**Target pointing data:**
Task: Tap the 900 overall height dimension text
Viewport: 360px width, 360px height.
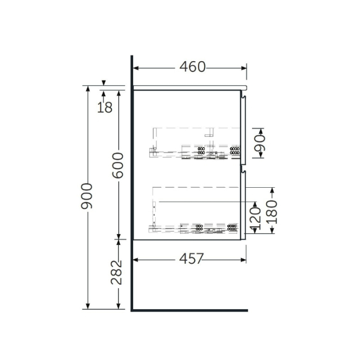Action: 87,196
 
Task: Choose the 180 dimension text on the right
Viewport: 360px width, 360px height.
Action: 272,211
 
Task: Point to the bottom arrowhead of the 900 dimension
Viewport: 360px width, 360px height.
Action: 87,307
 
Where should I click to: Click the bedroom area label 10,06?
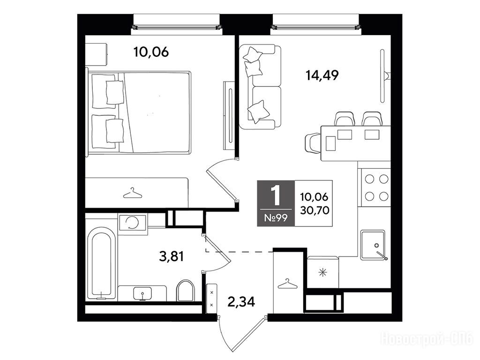[151, 52]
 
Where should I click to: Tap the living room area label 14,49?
[322, 75]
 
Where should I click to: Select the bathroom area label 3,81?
[172, 256]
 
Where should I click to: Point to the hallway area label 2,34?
[241, 302]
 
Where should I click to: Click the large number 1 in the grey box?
[277, 195]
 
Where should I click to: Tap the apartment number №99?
[276, 218]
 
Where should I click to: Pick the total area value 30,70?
[315, 210]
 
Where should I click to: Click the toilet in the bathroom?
[186, 290]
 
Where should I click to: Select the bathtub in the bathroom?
[102, 262]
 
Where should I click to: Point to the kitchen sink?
[373, 245]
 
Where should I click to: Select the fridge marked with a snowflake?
[323, 272]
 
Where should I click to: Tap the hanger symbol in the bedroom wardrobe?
[133, 194]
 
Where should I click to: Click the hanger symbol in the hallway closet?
[287, 284]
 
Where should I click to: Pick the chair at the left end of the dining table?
[313, 143]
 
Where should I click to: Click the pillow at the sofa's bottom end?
[259, 112]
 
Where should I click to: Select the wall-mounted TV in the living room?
[382, 75]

**DIRECTIONS FOR THIS TASK:** Return verbatim the items from the line containing "Where should I click to: Click the toilet" through the end of the items, both ends included.

**ANSWER FOR THE TASK:**
Where should I click to: Click the toilet in the bathroom?
[186, 290]
 
Where should I click to: Select the bathtub in the bathroom?
[102, 262]
 
Where should I click to: Point to the kitchen sink?
[373, 245]
 
Where should I click to: Select the fridge marked with a snowflake?
[323, 272]
 
Where should I click to: Tap the hanger symbol in the bedroom wardrobe?
[133, 194]
 
Where should I click to: Click the hanger symbol in the hallway closet?
[287, 284]
 
Where should I click to: Pick the chair at the left end of the dining table?
[313, 143]
 
Where should I click to: Click the pillow at the sofa's bottom end?
[259, 112]
 
Where should I click to: Select the wall-mounted TV in the living room?
[382, 75]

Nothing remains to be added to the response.